In libraries we've built for clients where total skill count grew past 35 without a curation pass, trigger accuracy on a 50-prompt validation set dropped from 94% at 20 skills to 78% at 37 skills. No individual skill changed. The library did.
"Models placed in the middle of long contexts lose track of instructions at a rate that makes mid-context policy placement unreliable for production systems." — Nelson Liu et al., Stanford NLP Group, "Lost in the Middle" (2023, ArXiv 2307.03172)
That finding applies directly here. When 35 skill descriptions appear before a user prompt in the context window, each one receives less focused attention than when 12 descriptions appear. The math is not linear.
What Are the Specific Symptoms of Skill Overload?
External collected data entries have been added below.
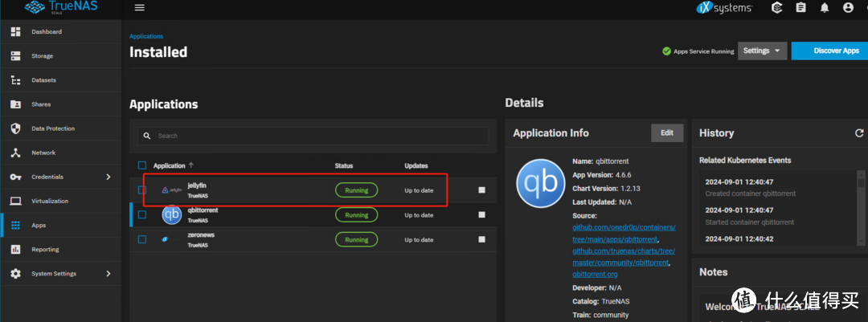
Task: Go to Storage in the sidebar
Action: click(x=42, y=56)
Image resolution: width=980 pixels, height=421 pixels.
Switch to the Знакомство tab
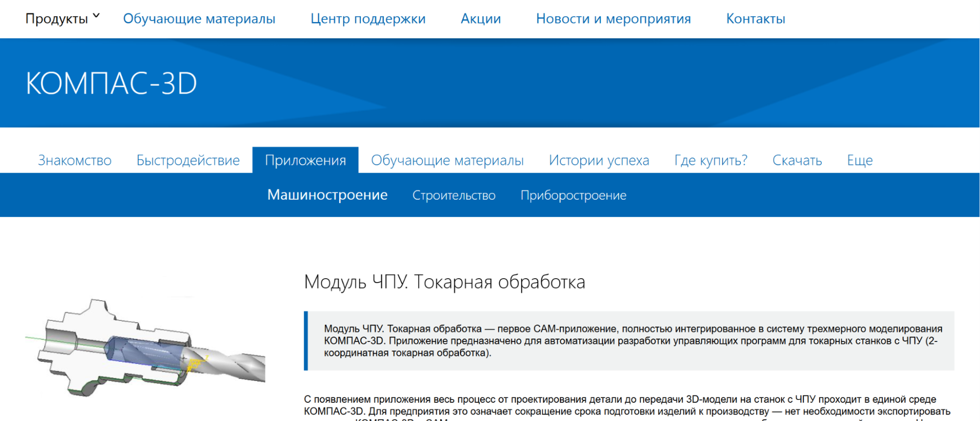click(x=75, y=160)
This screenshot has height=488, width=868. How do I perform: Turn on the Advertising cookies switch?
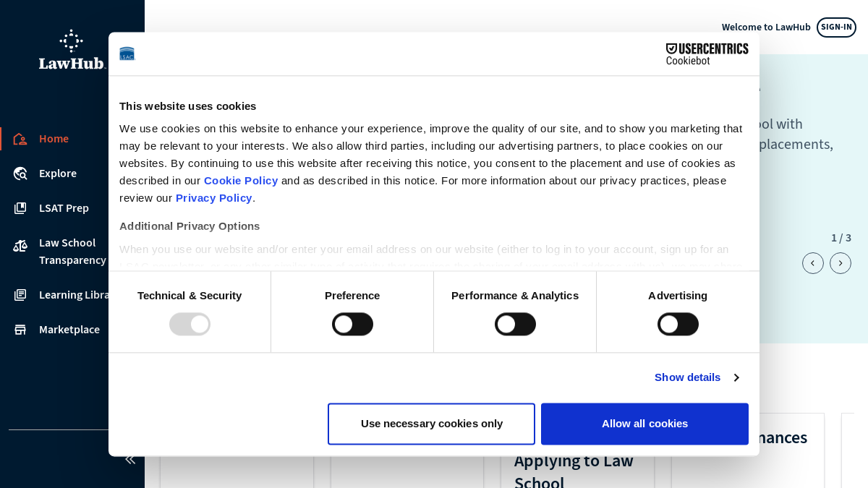678,324
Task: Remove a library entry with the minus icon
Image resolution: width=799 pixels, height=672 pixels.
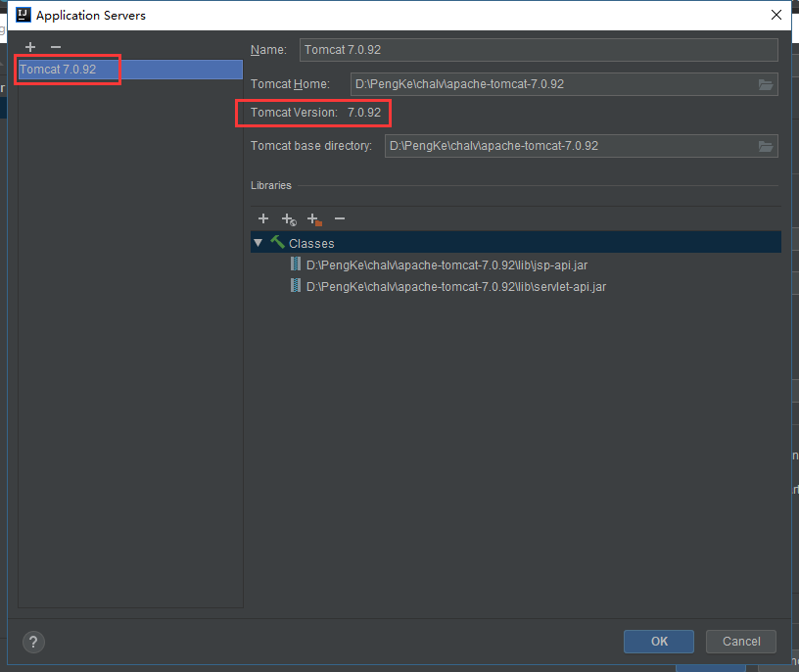Action: [339, 218]
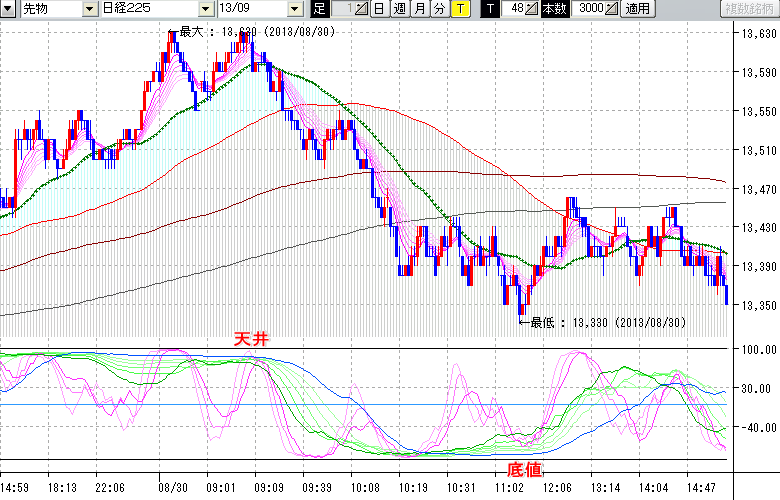Open the leftmost dropdown arrow in toolbar
The width and height of the screenshot is (780, 500).
pos(9,9)

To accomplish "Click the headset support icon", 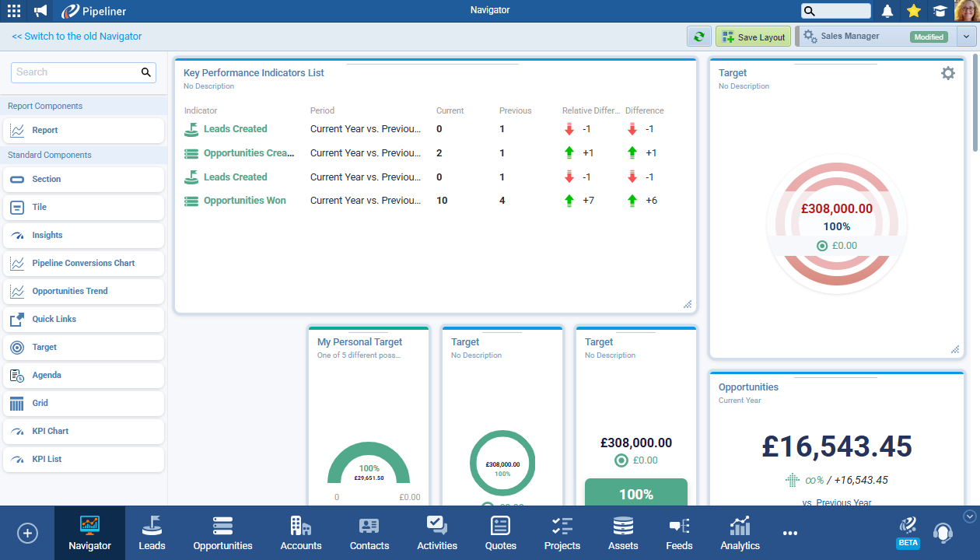I will pos(943,533).
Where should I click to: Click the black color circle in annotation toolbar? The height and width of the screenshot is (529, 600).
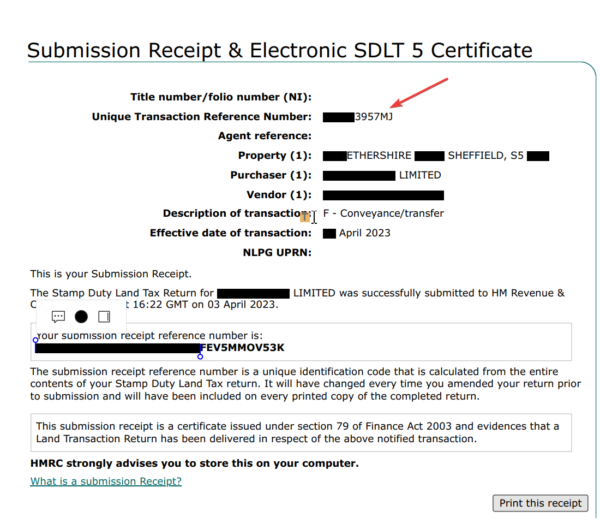pyautogui.click(x=81, y=316)
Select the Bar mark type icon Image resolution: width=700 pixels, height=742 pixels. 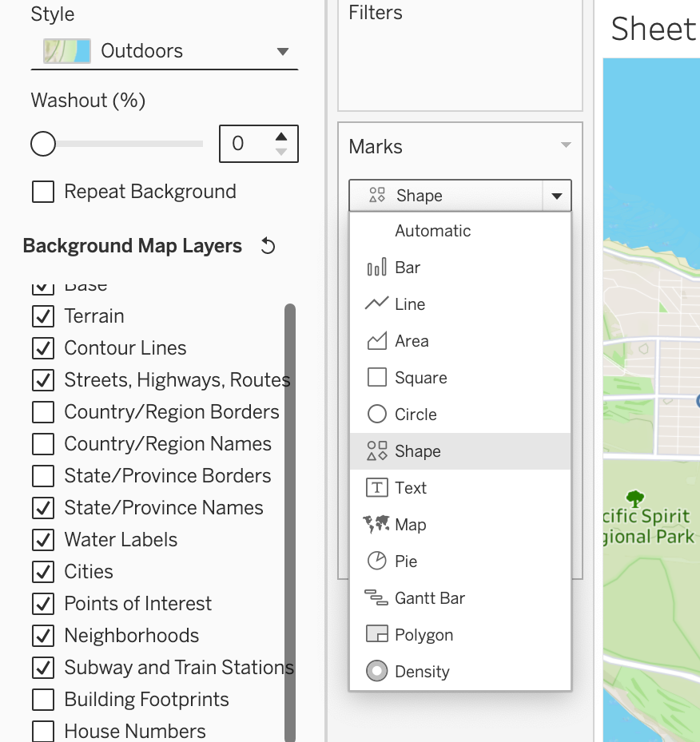[x=376, y=268]
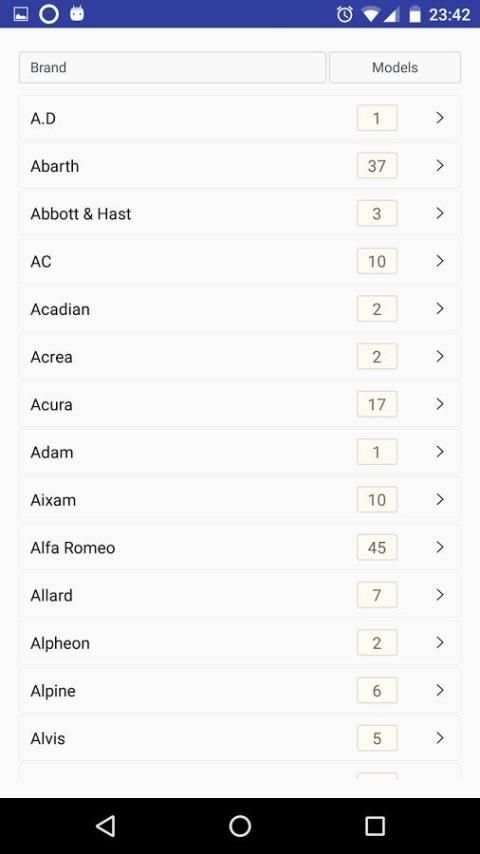Tap the Android bot notification icon
Viewport: 480px width, 854px height.
coord(77,14)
Skill overload produces four failure patterns, each more deceptive than the last. Trigger failures are the most visible: a skill stops activating on prompts it previously handled reliably. Wrong-skill activations are subtler. Silent step-skipping is the most dangerous, because the skill appears to run while quietly dropping steps.
- Symptom 1: Trigger failures on previously-reliable skills. A skill that activated on 95% of matching prompts in a 15-skill library drops to 80% at 40 skills (in our testing). The description is identical. The competition for attention is not. Skills installed later can shadow earlier ones when descriptions overlap semantically.
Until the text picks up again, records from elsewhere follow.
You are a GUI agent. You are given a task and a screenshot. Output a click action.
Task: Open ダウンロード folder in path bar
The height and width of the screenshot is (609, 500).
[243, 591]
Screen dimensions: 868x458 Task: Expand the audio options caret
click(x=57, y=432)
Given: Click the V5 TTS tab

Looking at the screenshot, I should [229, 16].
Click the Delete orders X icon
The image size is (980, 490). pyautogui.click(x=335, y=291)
- Symptom 2: Wrong-skill activations. Claude selects a plausible-but-wrong skill. This happens when two skills have semantically similar descriptions and the library has grown large enough that the classifier's confidence decreases. In a small library, the best match is clear. In a crowded one, second-best looks close enough.
- Symptom 3: Silent step-skipping. This is the production failure mode. The skill triggers correctly. Execution begins. Then Claude omits a check, skips a validation step, or delivers 70% of the specified output format. The instructions did not change. The context window did.
- Symptom 4: Inconsistent reference file loading. Skills that rely on reference files show the highest sensitivity to library size. When a skill's base description plus reference load competes with 40 other skills for context space, Claude loads the wrong reference, loads none, or loads the right file but treats a fraction of it as relevant content.
Thirty skills is about when you run out of luck and start needing systems.
Why Does the 30-Skill Threshold Exist Technically?
The 30-skill threshold is real because three physical constraints converge at that point: the character budget for skill discovery fills up, attention distribution across context tokens becomes too diffuse to make reliable trigger decisions, and description collisions between similar skills begin compounding. Each factor is measurable; together, they produce the degradation pattern.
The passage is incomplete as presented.